Below we have two seemingly functionally equivalent programs. For the first the memory remains constant, whereas for the second the memory explodes (using ghc 7.8.2 & bytestring-0.10.4.0 in Ubuntu 14.04 64-bit):
Non-exploding :
--NoExplode.hs
--ghc -O3 NoExplode.hs
module Main where
import Data.ByteString.Lazy as BL
import Data.ByteString.Lazy.Char8 as BLC
num = 1000000000
bytenull = BLC.pack ""
countDataPoint arg sum
| arg == bytenull = sum
| otherwise = countDataPoint (BL.tail arg) (sum+1)
test1 = BL.last $ BL.take num $ BLC.cycle $ BLC.pack "abc"
test2 = countDataPoint (BL.take num $ BLC.cycle $ BLC.pack "abc") 0
main = do
print test1
print test2
Exploding :
--Explode.hs
--ghc -O3 Explode.hs
module Main where
import Data.ByteString.Lazy as BL
import Data.ByteString.Lazy.Char8 as BLC
num = 1000000000
bytenull = BLC.pack ""
countDataPoint arg sum
| arg == bytenull = sum
| otherwise = countDataPoint (BL.tail arg) (sum+1)
longByteStr = BL.take num $ BLC.cycle $ BLC.pack "abc"

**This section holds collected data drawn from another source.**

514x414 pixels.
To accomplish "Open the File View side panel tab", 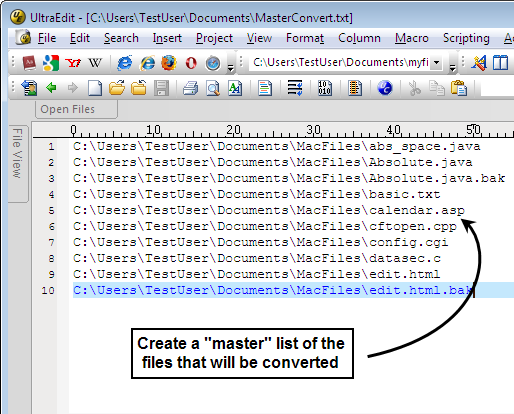I will [x=17, y=153].
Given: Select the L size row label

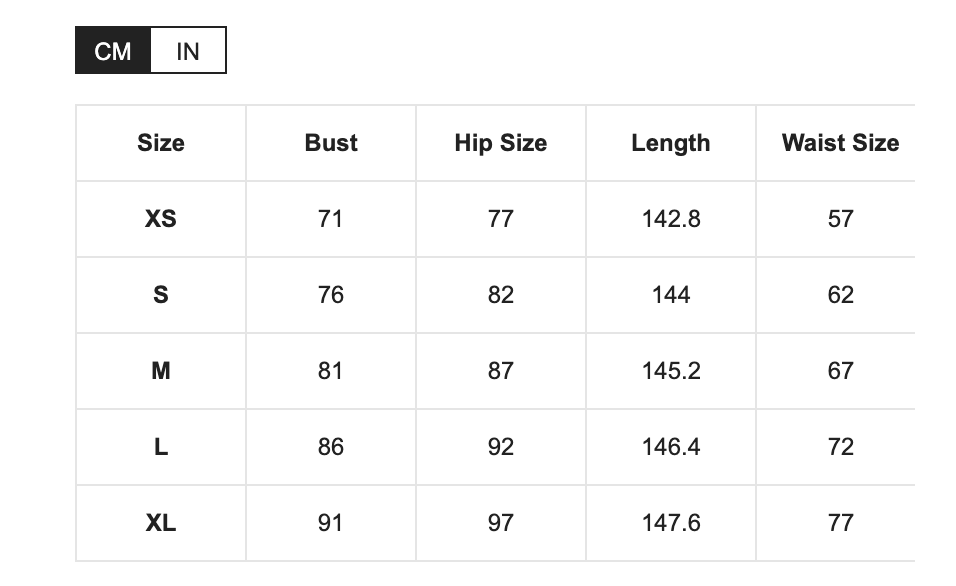Looking at the screenshot, I should (x=161, y=447).
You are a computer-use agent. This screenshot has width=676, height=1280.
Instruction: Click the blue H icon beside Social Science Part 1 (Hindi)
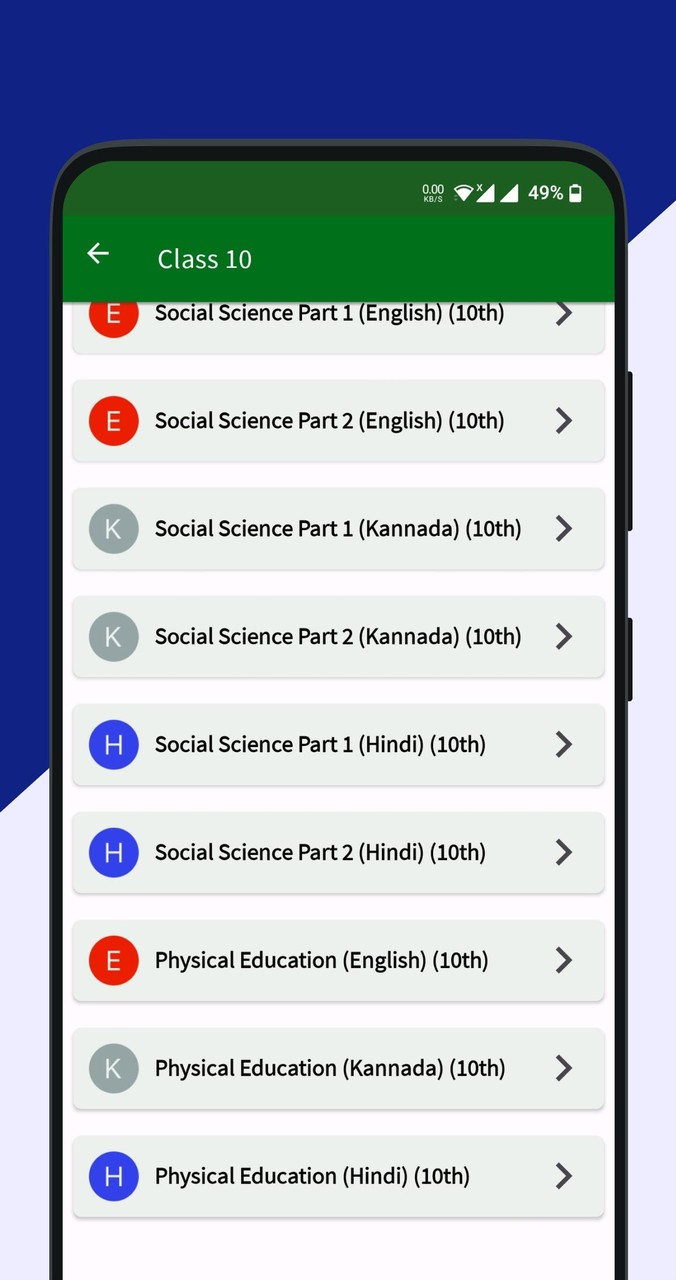click(x=113, y=745)
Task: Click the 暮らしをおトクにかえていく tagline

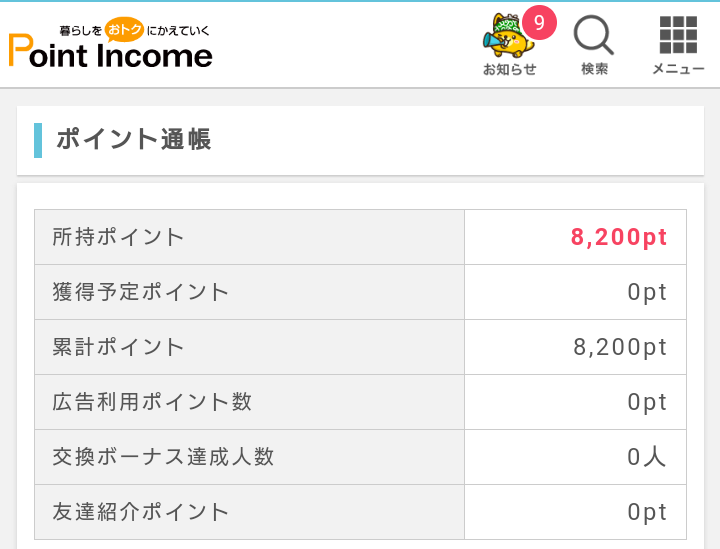Action: pos(135,29)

test1 = BL.last $ longByteStr
test2 = countDataPoint (BL.take num $ BLC.cycle $ BLC.pack "abc") 0
main = do
print test1
print test2
Additional details :
The difference is that inExplode.hs I have taken BL.take num $ BLC.cycle $ BLC.pack "abc" out of the definition of test1, and assigned it to its own value longByteStr.
Strangely if we comment out either print test1 or print test2 in Explode.hs (but obviously not both), then the program does not explode.
Is there a reason memory is exploding in Explode.hs and not in NoExplode.hs, and also why the exploding program (Explode.hs) requires both print test1 and print test2 in order to exlode?